中医药治疗银屑病有着独特的优势,“从血论治”的血分辨证体系已得到行业的普遍认可。北京多家医院大样本流行病学研究发现血热证、血燥证、血瘀证为银屑病基本证候,血燥证占27.4%[14]。虽然血燥证比例不是最多,但与血热证易缓解、时程短及自愈倾向相比,其病程绵长,皮损持续存在,难以消退,是银屑病治疗的难点与重点之一。首都医科大学附属北京中医医院皮肤科经过多年研究提出血燥证病性为虚和毒[15],血燥证患者热毒羁留体内,病久耗气伤血伤津,致阴血津液亏虚,肌肤失养,虚、毒共存,致皮损干燥,经久不消。正所谓“有诸内必形于外”。临床治疗以养血滋阴、润燥解毒为法,养血解毒方就是在此治法指导下形成的临床有效方剂。有研究发现,中药尤其补益药可通过恢复表皮屏障治疗疾病,因此,本研究旨在基于表皮屏障的调控分子紧密连接,阐释养血解毒方的组方科学性[16]。
课题组前期初步证实了养血解毒方对BALB/c小鼠银屑病样模型的干预作用[17],因此本实验在前期研究的基础上,选取最佳药物剂量进行研究。与前期实验不同的是,本实验选用C57BL/6J小鼠予咪喹莫特进行模型构建。咪喹莫特可通过激活TLR受体通路出现类似临床银屑病的表现,普遍认为较符合银屑病血热证表现[18],而咪喹莫特作用于C57BL/6J小鼠,相较作用于BALB/c小鼠品系,其炎症反应严重程度轻,疾病进展更为缓慢[19],类似慢性炎症期反应。此外,C57BL/6J相较其他包括BALB/c在内的小鼠品系的给药表现与人类银屑病表现更为相近[20]。IL-17是银屑病皮损区的主要致炎因子,研究发现,IL-17可对紧密连接进行攻击,通过降低claudin-1,claudin-7,occludin蛋白的表达,破坏紧密连接的完整性[21]。因此,为了模拟银屑病发病的微环境,选用IL-17刺激角质形成细胞(Hacat细胞)作为模型进行研究,观察养血解毒方及其拆方组分直接对角质形成细胞紧密连接表达的影响。

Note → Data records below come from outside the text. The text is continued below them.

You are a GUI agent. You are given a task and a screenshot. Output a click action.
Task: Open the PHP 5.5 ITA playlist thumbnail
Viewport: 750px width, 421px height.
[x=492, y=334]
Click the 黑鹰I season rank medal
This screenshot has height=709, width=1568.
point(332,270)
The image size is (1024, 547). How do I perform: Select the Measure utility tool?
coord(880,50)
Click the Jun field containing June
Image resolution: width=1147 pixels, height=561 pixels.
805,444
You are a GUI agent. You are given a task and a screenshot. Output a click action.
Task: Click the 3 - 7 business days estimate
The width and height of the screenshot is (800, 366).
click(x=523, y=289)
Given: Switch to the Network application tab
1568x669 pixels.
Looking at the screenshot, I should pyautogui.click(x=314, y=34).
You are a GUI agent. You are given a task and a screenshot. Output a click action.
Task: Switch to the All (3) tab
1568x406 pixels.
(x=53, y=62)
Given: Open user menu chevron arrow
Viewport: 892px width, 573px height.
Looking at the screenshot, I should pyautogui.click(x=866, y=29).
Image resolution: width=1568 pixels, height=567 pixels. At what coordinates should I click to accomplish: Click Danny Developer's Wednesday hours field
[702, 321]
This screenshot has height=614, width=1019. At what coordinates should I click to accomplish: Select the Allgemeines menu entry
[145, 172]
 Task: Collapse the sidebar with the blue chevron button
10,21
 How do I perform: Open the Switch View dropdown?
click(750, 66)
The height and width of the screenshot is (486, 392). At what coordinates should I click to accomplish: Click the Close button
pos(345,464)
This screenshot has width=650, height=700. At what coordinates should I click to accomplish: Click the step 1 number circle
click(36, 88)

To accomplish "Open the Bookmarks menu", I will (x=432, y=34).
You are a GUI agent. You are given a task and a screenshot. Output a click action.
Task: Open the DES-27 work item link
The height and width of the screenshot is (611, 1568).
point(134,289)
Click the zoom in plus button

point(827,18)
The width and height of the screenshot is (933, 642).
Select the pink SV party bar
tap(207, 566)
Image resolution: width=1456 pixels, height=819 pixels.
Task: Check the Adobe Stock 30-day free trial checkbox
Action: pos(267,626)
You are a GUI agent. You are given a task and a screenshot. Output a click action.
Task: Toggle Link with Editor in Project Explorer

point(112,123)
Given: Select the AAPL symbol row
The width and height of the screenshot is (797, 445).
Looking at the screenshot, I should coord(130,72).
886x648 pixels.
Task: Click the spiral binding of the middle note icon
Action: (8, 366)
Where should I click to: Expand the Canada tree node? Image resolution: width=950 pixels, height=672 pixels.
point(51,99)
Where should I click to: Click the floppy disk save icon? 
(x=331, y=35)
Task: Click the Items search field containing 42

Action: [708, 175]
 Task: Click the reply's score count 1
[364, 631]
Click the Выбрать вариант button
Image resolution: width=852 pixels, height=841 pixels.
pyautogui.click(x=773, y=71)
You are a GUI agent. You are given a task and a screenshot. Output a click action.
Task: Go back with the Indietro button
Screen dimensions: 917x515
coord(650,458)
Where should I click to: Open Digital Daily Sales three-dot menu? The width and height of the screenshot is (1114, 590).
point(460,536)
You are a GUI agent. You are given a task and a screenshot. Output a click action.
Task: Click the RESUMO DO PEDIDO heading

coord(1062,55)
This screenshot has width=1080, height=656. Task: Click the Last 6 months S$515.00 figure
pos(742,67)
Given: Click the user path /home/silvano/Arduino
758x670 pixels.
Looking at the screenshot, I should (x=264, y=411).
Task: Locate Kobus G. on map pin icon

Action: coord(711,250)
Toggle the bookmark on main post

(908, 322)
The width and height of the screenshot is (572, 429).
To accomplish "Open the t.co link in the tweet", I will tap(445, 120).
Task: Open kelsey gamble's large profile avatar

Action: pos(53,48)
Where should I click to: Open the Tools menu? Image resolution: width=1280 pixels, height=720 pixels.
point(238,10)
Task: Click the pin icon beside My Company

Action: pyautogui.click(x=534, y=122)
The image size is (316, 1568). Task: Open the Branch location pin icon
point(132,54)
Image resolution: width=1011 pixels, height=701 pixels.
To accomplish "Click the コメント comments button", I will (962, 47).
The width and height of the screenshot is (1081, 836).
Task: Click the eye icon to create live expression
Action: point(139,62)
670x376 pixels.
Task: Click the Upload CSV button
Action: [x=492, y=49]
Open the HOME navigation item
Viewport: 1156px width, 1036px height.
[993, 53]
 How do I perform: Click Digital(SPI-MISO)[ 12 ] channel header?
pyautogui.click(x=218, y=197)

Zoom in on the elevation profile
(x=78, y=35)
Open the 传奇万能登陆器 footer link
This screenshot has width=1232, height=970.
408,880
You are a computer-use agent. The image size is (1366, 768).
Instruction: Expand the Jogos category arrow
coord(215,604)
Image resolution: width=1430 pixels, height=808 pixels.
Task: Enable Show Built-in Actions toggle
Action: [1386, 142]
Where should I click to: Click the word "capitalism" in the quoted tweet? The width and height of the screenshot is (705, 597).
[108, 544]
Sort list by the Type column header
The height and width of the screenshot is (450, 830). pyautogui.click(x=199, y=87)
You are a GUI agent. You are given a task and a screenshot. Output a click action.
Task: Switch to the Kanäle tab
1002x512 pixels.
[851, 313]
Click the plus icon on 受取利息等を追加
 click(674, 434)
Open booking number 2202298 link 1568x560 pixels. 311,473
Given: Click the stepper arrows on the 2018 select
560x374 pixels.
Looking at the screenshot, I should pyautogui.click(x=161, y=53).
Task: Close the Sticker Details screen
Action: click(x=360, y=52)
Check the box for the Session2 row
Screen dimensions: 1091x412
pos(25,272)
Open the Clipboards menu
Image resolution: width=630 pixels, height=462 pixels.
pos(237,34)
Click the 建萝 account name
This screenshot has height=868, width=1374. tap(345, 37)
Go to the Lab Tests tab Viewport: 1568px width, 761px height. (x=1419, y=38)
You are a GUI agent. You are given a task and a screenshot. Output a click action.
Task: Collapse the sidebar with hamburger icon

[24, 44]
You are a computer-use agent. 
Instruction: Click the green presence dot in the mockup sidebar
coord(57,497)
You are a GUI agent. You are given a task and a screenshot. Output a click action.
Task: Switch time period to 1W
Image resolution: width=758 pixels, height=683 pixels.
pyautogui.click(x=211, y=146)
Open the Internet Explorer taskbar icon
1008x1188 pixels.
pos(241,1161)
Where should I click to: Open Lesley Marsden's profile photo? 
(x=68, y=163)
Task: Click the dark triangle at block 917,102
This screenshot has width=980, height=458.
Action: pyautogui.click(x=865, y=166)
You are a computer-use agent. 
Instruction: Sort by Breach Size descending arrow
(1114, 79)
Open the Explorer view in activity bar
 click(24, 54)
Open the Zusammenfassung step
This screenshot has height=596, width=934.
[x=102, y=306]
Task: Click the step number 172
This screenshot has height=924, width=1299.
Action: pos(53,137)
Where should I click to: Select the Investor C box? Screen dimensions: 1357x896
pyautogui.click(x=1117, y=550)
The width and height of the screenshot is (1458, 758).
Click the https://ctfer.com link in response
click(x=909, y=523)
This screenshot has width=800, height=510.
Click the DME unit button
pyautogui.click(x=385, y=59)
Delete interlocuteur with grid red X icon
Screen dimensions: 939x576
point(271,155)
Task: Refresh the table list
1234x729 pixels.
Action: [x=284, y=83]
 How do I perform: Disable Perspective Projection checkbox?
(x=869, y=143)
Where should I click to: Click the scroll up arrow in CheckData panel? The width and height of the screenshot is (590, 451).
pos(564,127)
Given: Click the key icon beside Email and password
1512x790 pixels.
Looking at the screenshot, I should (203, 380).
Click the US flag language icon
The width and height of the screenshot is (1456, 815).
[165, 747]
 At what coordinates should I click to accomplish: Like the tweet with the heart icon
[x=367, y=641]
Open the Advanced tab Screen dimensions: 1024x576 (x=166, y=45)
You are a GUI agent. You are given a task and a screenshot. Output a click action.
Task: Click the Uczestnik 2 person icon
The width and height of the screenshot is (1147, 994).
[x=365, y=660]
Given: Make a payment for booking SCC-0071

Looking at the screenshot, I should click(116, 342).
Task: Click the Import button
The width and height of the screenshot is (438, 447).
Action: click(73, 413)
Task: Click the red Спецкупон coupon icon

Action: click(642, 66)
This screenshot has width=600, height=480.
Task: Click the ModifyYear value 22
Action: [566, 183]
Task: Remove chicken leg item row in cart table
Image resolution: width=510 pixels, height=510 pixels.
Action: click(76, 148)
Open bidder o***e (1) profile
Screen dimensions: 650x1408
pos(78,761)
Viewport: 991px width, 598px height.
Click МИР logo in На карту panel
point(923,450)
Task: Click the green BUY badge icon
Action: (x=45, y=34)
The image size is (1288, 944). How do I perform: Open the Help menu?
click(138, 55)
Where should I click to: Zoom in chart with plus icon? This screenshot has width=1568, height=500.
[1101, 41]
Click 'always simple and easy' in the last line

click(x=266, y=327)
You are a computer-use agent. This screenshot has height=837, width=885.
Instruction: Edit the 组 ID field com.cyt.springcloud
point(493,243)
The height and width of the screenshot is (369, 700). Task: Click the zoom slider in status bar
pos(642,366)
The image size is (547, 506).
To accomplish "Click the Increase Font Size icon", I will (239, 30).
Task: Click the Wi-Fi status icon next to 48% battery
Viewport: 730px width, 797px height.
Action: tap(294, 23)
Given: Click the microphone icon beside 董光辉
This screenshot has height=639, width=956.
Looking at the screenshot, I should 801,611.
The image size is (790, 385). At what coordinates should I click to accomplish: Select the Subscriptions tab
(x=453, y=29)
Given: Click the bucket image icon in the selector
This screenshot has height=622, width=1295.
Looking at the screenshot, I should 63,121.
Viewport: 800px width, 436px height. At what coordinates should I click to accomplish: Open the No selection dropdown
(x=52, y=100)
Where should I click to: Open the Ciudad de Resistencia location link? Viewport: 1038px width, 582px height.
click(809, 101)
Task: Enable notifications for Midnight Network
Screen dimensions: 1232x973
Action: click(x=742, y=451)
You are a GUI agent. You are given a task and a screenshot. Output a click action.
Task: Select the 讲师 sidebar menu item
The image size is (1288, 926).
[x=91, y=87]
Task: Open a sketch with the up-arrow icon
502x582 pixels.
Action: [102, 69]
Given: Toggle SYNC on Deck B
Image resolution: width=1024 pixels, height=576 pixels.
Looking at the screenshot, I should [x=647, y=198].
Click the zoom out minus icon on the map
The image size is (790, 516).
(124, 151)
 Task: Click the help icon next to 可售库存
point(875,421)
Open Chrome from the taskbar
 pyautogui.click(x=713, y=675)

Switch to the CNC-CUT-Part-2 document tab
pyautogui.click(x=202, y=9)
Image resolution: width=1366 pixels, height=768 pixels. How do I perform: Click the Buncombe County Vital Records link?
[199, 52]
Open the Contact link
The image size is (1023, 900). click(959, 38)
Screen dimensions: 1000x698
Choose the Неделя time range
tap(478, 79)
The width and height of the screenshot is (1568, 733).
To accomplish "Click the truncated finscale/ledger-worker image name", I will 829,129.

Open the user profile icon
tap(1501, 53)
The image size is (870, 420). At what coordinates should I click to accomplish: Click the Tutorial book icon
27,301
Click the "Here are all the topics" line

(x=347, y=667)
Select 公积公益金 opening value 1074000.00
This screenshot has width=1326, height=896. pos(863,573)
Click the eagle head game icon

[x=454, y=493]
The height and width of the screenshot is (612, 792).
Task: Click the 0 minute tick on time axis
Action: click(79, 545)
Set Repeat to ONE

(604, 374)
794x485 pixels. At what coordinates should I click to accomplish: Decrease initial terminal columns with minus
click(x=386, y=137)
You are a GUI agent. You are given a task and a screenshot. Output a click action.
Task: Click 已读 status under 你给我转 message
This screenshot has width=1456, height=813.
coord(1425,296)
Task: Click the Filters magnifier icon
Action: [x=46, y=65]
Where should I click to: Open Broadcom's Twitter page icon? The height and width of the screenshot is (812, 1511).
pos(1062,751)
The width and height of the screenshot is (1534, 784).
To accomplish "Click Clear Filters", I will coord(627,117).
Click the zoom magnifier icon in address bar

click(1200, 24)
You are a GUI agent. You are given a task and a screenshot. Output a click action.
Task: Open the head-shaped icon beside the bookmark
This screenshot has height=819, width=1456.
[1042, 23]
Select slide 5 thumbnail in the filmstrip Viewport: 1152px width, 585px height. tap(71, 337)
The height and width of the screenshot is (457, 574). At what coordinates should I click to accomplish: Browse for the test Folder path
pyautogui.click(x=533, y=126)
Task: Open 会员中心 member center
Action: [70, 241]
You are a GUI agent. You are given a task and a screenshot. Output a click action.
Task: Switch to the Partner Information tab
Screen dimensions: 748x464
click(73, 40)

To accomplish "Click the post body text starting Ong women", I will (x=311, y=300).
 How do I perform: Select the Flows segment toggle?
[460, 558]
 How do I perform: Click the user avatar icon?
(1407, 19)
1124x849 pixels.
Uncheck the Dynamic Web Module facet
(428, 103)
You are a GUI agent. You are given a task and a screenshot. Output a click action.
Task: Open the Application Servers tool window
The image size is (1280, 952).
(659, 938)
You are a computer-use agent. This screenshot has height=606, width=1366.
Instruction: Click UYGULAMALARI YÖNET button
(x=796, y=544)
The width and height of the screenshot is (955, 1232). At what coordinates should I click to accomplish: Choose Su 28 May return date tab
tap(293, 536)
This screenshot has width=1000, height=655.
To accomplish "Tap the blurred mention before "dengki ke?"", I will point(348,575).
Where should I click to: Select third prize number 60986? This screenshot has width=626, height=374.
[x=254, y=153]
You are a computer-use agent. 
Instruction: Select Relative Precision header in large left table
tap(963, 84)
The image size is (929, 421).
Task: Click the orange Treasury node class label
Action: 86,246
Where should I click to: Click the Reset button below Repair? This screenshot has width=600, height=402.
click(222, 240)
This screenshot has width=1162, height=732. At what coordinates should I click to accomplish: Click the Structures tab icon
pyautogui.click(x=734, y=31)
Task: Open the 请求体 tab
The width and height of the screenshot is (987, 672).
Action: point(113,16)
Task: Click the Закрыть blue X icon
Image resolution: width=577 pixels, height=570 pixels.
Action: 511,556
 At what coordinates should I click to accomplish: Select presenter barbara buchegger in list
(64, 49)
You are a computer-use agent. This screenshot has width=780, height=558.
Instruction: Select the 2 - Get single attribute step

本研究动物实验显示,养血解毒方可明显改善咪喹莫特诱导的银屑病样小鼠皮损症状,降低PASI评分,增加小鼠表皮含水量,证实了其对受损表皮通透屏障的修复功能。病理结果提示,养血解毒方可显著降低表皮细胞的过度增殖及角化不全,并减少皮肤T淋巴细胞的激活浸润。进一步研究发现,养血解毒方可增加皮损区紧密连接蛋白claudin-1,claudin-7,occludin的表达并恢复其定位连续性,明确了养血解毒方对紧密连接的调节作用,并提示养血解毒方可能是通过调节紧密连接打破恶性循环,纠正异常的表皮细胞分化增殖过程,促进表皮通透屏障的恢复,从而缓解银屑病样皮损。结合体外实验直接观察养血解毒方不同组分对紧密连接的修复作用,研究发现,养血组分、解毒组分、养血解毒方全方对于IL-17诱导的角质形成细胞间紧密连接的破坏均有一定的恢复作用,但是养血组分在增加蛋白表达量、尤其是形成紧密连接的完整性上明显优于解毒组,养血组分和养血解毒方全方对紧密连接的修复无明显差异,提示养血解毒方中养血组分可直接作用于表皮细胞紧密连接,并对其进行调节。
综合以上研究结果,养血解毒方可通过调节银屑病皮损区表皮细胞紧密连接的表达恢复受损的皮肤屏障功能,打破“紧密连接失调—表皮细胞异常增殖分化—皮肤屏障功能受损—加重炎症—紧密连接进一步破坏”的恶性循环,改善表皮的修复环境,从而达到滋阴润燥、养血解毒的目的,实现银屑病的治疗效果。并且,修复被炎症因子破坏的表皮细胞间的紧密连接是该方养血组分的主要靶点。这可能是中医“养血润燥法”治疗银屑病的科学依据之一。